Combined exercises between China and Russia, meanwhile, lead to the assumption that they “coordinate their foreign policies, which they do not,” Wishnick told the USCC. Writing in March 2025 for the Foreign Policy Research Institute, he said: “Although authoritarian states share an overriding interest in regime security and political survival, this does not necessarily mean that we should expect solidarity among similarly disposed regimes or believe that they would inevitably form an anti-Western axis. Despite the deepening Sino-Russian partnership, there are multiple areas of divergence. At this juncture Chinese and Russian officials have made a political decision to emphasize their areas of agreement — all of their joint statements do this, omitting any areas of discord.”
“The … partnership between Beijing and Moscow appears to be a pragmatic, transactional relationship with strategic consequences for both sides, but one that is motivated by complementary rather than identical interests,” Eugene Rumer, director of the Russia and Eurasia program at the Carnegie Endowment for International Peace, wrote in November 2024. “By any measure, it falls well short of the … World War II ‘axis.’ Moreover, close observers of Chinese policy maintain that Beijing is ‘uneasy’ with Moscow’s undisguised war of aggression.

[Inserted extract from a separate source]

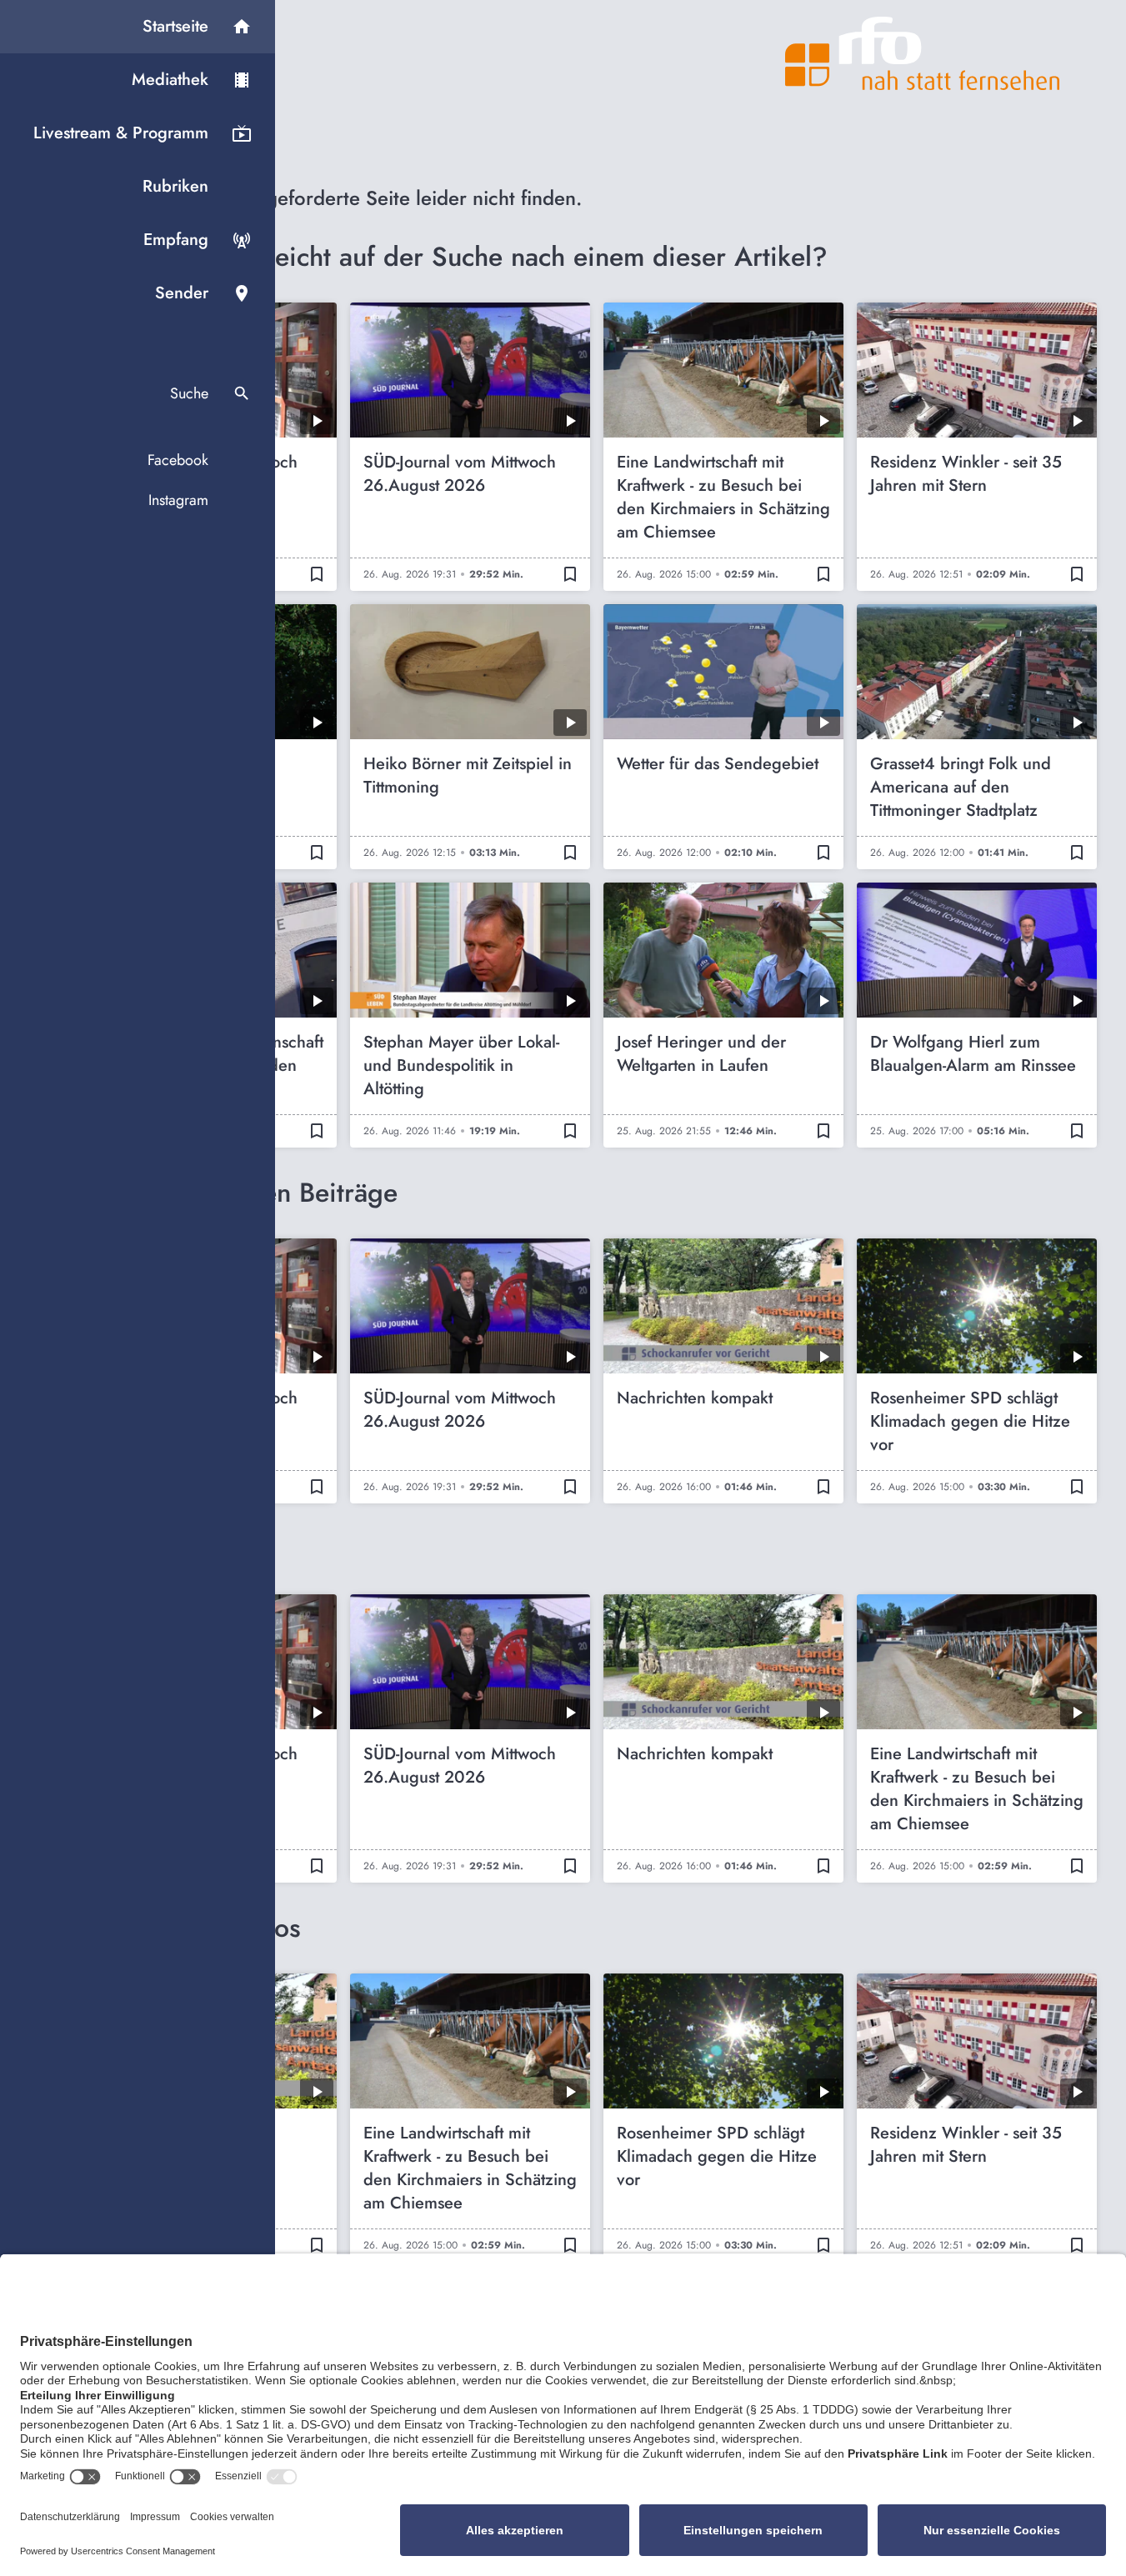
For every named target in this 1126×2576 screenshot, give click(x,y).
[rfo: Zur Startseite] (922, 53)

In private conversations, Chinese scholars do not criticize Russian policy overtly but do not endorse it either.”
Foster Klug, a news director for The Associated Press whose reporting focuses on the Indo-Pacific, echoed those who see cooperation between U.S. competitors as mostly transactional.
Klug called a September 2025 military parade in Beijing, where Kim and Putin stood with host Xi, as “simply more of the self-interested, diplomatic jockeying” that has long marked the region’s power dynamics. “Each of these leaders, in other words, is out for himself,” Klug wrote.